ACM Trans. Graph., Vol. 41, No. 4, Article 95. (SIGGRAPH 2022)


Table of Contents

  1. Requirements and Dependencies
  2. Installation
  3. Running demo
  4. Training

Requirements and Dependencies

  • mujoco_py (version:1.50.1.1)
  • PyGLM (version: 0.4.8b1)
  • torch (version:1.9.0+cu11)
  • pytorch3d (latest)
  • Everything else in requirements.txt

Installation

If you need help with installing the dependecies please refer to our installation guide in installation.md.

Running demo

To run our demo, run

python test.py --xml ./released_models/demo.xml --traj ./released_models/demo.txt --model_path ./released_models/model.tar

to visualize our pre-trained control policy for some chopsticks grasping tasks.

Training

To train policies with generated trajectories, run

python train.py --xml 'path_to_MJCF' --traj 'path_of_trajectories' --threads 'num_threads' --logdir 'path_to_save_models'

For example:

python train.py --xml ./data/hand_xml_grasp/demo.xml --traj ./data/traj/ --threads 16 --logdir ./results

You can modify the task_placeholder.py to generate your own training data.

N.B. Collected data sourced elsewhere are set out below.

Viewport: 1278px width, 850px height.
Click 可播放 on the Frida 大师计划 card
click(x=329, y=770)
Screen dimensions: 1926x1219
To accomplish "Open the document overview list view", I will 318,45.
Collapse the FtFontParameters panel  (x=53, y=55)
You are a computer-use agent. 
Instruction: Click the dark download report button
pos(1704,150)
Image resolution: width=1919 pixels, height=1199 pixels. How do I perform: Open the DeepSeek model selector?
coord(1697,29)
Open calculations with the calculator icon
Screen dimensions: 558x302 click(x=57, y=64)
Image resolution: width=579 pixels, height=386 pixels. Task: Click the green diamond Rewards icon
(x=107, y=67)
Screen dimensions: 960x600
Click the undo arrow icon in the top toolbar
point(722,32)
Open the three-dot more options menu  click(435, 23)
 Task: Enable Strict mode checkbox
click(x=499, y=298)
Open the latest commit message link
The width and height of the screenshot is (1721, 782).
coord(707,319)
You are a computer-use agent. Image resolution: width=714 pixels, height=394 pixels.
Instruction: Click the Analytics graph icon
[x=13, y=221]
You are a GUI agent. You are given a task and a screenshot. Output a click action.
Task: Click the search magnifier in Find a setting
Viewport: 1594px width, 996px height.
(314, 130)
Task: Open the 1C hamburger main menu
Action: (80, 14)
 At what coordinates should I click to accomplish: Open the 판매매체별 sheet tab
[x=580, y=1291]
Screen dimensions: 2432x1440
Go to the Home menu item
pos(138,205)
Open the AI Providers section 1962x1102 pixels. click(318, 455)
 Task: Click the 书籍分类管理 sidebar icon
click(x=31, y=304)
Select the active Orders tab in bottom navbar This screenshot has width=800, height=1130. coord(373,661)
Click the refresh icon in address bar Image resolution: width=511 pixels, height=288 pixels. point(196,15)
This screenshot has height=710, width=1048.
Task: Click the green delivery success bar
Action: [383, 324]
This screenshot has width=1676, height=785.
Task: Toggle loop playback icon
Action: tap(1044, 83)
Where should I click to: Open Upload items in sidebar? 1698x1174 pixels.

Run

python task_placeholder.py --chop_xml ./data/xml_templates/standard/0/chop_kin.xml --hand_xml ./data/xml_templates/standard/0/sim.xml --task_name 'your_task_name' --pose ./data/xml_templates/standard/0/standard.txt

to generate trajectories and MJCF file used for training. The generated motion files will store in ./data/your_task_name/ and the MJCF file will be in ./data/hand_xml_grasp/.